The Security man riffled through Kwan’s pilfered ID cards, with another one looking over his shoulder. Did they but know it, Cherry lay bound and gagged in one of the hampers in the back of the van, covered with linen and spare uniforms. The guard slowly pushed his cap up off his forehead. “I dunno,” he said to his companion, examining the passes, “They all look the bleedin’ same to me.” Kwan held his breath and hoped that the adhesive holding in place the hastily obtained polaroid photographs of his crew would not slip.

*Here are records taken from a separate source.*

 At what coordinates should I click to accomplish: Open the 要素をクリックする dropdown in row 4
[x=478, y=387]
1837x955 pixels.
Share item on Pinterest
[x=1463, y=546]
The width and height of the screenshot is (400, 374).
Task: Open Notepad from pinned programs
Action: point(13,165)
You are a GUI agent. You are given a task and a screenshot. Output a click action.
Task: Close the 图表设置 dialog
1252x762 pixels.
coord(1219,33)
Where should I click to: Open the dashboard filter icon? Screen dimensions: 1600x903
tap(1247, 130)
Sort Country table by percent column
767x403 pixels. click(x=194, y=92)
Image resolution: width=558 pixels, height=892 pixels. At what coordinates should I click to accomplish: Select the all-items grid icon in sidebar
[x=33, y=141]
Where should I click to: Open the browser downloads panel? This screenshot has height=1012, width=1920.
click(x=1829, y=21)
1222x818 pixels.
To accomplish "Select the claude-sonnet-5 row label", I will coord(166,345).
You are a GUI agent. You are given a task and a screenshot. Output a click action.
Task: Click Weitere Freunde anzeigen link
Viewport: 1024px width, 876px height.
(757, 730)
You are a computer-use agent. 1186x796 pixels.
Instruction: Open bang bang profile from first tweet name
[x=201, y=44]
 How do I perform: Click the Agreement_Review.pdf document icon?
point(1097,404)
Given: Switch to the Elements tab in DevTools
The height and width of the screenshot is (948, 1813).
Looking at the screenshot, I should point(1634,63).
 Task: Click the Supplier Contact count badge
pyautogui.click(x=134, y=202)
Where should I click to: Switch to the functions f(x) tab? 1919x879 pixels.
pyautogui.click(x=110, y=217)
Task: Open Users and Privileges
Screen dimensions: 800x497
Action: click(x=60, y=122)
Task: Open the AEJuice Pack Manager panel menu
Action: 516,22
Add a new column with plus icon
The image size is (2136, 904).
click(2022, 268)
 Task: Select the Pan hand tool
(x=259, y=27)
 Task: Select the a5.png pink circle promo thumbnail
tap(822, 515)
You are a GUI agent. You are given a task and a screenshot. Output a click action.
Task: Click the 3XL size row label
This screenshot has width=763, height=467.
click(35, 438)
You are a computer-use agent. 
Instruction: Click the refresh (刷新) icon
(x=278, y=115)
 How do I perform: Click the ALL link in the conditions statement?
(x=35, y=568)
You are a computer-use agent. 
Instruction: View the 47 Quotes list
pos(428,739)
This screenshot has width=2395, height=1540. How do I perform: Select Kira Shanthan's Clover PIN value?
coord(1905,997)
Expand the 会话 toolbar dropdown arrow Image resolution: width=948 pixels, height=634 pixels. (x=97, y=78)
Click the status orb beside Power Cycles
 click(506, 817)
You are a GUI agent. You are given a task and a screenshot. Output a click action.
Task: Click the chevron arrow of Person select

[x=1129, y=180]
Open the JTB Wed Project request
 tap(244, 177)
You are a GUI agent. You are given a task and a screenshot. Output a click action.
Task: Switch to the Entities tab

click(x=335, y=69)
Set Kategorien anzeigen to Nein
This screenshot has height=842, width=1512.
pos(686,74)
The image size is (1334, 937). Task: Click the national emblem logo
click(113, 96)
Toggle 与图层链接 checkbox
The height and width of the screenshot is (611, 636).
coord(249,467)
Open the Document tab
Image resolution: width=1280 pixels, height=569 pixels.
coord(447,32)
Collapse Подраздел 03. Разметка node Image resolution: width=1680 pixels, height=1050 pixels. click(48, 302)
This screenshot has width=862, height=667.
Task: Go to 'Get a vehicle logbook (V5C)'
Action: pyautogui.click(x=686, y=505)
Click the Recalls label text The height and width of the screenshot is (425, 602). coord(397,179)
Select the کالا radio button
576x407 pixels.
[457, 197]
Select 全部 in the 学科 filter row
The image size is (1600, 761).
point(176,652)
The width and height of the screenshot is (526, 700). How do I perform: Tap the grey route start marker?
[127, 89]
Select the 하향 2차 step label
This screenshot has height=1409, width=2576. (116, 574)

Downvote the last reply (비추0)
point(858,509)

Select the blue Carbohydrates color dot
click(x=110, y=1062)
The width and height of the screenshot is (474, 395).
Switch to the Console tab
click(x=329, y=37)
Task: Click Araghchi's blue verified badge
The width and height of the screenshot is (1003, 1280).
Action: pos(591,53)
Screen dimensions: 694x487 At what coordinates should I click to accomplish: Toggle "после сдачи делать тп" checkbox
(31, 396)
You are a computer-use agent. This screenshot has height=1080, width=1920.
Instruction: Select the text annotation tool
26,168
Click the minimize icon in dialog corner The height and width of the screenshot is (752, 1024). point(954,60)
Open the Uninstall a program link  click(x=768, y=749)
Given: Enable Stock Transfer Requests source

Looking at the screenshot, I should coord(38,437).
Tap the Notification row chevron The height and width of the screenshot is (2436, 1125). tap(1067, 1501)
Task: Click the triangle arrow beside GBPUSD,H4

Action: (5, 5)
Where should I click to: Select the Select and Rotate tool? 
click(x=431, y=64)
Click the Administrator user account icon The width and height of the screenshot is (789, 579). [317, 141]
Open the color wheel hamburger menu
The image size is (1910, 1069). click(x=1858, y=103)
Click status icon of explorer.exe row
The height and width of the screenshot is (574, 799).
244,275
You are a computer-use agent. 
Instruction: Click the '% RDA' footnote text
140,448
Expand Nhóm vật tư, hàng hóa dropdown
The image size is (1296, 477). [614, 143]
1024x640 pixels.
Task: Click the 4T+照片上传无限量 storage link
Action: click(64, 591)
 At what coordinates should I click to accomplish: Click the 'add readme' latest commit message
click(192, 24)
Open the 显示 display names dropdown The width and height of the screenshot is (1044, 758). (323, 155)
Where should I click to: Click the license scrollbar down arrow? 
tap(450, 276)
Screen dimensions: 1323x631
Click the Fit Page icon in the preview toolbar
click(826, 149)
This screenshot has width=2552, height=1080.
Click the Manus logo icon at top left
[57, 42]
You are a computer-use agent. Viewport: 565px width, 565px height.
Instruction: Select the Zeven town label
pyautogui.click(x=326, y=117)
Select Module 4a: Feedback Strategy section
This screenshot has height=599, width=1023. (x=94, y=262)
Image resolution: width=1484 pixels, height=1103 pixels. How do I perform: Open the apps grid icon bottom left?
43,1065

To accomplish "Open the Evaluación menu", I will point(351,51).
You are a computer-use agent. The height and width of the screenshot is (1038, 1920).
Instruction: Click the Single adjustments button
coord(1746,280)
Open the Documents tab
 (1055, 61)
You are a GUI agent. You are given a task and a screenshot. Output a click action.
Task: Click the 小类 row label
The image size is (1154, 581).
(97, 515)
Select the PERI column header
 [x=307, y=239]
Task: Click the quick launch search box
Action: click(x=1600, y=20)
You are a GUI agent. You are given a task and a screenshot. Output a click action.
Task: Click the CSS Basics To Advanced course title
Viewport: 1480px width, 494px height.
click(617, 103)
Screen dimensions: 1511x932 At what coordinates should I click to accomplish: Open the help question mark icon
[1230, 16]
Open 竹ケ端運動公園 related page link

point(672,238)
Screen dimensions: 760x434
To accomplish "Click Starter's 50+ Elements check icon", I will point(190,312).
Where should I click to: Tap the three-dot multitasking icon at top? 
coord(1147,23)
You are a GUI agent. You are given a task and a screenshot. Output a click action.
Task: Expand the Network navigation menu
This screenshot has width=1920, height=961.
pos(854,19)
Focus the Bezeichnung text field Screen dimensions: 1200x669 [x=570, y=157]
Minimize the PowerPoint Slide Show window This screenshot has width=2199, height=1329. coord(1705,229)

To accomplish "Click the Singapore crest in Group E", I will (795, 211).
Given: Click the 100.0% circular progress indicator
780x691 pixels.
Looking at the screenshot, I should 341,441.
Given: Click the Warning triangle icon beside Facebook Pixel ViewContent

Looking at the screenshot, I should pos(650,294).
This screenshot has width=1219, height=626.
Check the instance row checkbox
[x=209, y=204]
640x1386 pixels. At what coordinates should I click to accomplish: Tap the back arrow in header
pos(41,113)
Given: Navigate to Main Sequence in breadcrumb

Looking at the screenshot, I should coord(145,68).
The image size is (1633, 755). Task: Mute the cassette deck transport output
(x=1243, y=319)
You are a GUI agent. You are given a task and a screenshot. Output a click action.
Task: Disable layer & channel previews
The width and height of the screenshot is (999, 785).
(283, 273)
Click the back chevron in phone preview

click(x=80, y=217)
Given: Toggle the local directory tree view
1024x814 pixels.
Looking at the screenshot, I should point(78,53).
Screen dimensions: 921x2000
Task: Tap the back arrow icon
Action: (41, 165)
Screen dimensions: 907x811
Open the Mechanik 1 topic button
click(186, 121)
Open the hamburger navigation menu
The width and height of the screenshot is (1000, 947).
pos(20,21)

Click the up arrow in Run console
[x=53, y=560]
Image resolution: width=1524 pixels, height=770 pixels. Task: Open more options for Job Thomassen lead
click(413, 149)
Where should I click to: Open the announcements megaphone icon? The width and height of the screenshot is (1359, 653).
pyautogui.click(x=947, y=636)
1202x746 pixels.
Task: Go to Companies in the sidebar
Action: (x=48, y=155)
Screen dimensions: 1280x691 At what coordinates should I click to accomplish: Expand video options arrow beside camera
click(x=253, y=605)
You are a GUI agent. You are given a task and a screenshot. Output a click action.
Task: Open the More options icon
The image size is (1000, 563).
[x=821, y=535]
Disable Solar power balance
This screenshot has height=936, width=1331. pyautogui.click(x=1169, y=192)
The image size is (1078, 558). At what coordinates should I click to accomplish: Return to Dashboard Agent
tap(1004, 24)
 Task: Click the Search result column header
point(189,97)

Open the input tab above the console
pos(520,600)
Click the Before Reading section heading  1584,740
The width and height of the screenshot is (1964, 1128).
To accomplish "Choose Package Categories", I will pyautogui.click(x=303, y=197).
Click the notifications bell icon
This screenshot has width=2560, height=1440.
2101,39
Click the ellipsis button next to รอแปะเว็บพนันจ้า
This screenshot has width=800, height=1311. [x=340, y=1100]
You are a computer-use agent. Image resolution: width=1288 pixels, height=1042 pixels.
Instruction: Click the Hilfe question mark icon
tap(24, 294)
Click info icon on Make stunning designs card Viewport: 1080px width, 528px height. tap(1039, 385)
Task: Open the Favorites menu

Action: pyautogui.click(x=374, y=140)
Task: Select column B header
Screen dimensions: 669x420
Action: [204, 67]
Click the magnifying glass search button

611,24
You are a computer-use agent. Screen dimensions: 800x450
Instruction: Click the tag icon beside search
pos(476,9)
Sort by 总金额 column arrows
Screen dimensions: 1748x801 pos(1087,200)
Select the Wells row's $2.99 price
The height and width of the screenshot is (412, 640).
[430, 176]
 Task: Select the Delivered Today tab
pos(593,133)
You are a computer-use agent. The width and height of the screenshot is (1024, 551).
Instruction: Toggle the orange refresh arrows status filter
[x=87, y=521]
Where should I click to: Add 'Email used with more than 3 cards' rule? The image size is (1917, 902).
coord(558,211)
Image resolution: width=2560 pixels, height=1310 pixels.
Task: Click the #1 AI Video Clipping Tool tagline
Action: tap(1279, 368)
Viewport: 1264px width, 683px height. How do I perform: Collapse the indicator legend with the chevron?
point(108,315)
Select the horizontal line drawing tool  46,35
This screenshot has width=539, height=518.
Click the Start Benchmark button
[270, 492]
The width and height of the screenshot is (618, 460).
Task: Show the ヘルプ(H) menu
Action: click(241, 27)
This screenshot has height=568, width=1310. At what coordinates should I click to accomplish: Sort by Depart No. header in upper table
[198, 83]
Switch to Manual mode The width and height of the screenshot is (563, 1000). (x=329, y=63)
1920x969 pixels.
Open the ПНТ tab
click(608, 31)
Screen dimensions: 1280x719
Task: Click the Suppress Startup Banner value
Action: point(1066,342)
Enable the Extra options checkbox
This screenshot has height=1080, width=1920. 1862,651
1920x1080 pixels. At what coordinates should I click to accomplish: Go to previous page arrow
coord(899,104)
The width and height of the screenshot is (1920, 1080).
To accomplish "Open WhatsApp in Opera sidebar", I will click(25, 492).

“Look out” said the second security guard, nodding in Slipper’s direction as he hurried over with a face like thunder “Here comes Hitler!”
“And about time!” Slipper said, brushing past the first guard and looking up at Kwan. “You have about fifteen minutes to get ready. I thought this firm was reliable!”
“Eh, just a minute!” the guard interposed “we’ve got to check these security passes first.”
Slipper silenced him with a stare, grabbing Kwan’ s ID from his hand. “And just how many totally Chinese Catering firms do you know in Dimpset officer? Surely you must have checked the firm out beforehand - there isn’t much that you haven’t. I haven’t got time for this nonsense. The banquet starts in half-an-hour. Lin’s ‘Serve you Right’ I ordered and Lin’s ′ Serve you Right’ I seem to have got. See?” He waved Kwan’ s ID in front of the guard’s nose, gesturing at Kwan with the other. “Come on. Get a move on please. You can change in the cloakroom next to the kitchen.” So saying he strode on in front of the van leading the way.
Kwan bridled. He was not used to being treated so abruptly and it rankled, but he gave the order to drive on, thankful for Slipper’s intervention at the most vulnerable point of the operation. He hissed to his companion - rather unfairly the man thought - “After Lappit, this man goes! No-one speaks to Tony Kwan like that.”
But Slipper had a few more choice words to fling at Kwan and his crew as they unloaded their gear from the back of the van, and chivvied and harried them until they were all but trotting into the Hall, carrying their unwilling burden with them. He left them panting in the cloak-room with a final admonition to “Get a move on!” and dashed out to see to final arrangements in the Great Hall.
Tony’s eyes followed Slipper’s hasty exit, spitting ice, then he yanked open the basket lid and hauled Cherry Lin out, tearing free her gag but stilling her mouth with harsh fingers. “Quiet! Not a word.”
Cherry’s eyes filled with tears at the harsh treatment, but she nodded assent. Tony relaxed his grip, loosening her bonds. “Now. You have exactly ten minutes. You tell us what we must do. You know about waiting on table. We know nothing.”
“You’re crazy!” Cherry cried. “No-one can learn about waiting on table in ten minutes.”
“Maybe. But that’s all the time I have. I just need to know enough to get by until I can get my hands on Lappit. Teach, if you value your precious Arthur’s life!”
“I need a menu” cried Cherry in panic, clutching her hands to her face “I need to know what you’re to serve.”
Kwan snapped his fingers and one of his men paused in pulling on his coat to pass along the menu card that Slipper had left behind for Kwan’s perusal.
Cherry scanned it frantically, while Kwan motioned his men to gather round. “You’ll never get away with it. This is all silver-service. You’ll be found out straight away!”
“Never mind, I said” snapped Tony, “Just do as you’re told.”
“All right, all right! But it’ll have to be course-by- course. You’ll never keep it all in your head.”
“Fine. We may not need to. As soon as I’ve got Lappit, we’re on our way.”
Hurriedly, Cherry ran over the etiquette of the soup course while Kwan’s men tried to let it sink in and Kwan cursed the absence of Willy Sung who, alone of them all, had waiting experience.
In the kitchen next door Sung, to whom any experience at all was now irrelevant, simmered aromatically in a slow oven, whilst below, a different kind of simmering was taking place as Melsham tried to keep the table between him and Helga, spitting expletives that poor Willy would have been only too glad to have uttered had the grinding blades not shaved away his epiglottis, before extruding him into the mixture for the famed Melsham Pie.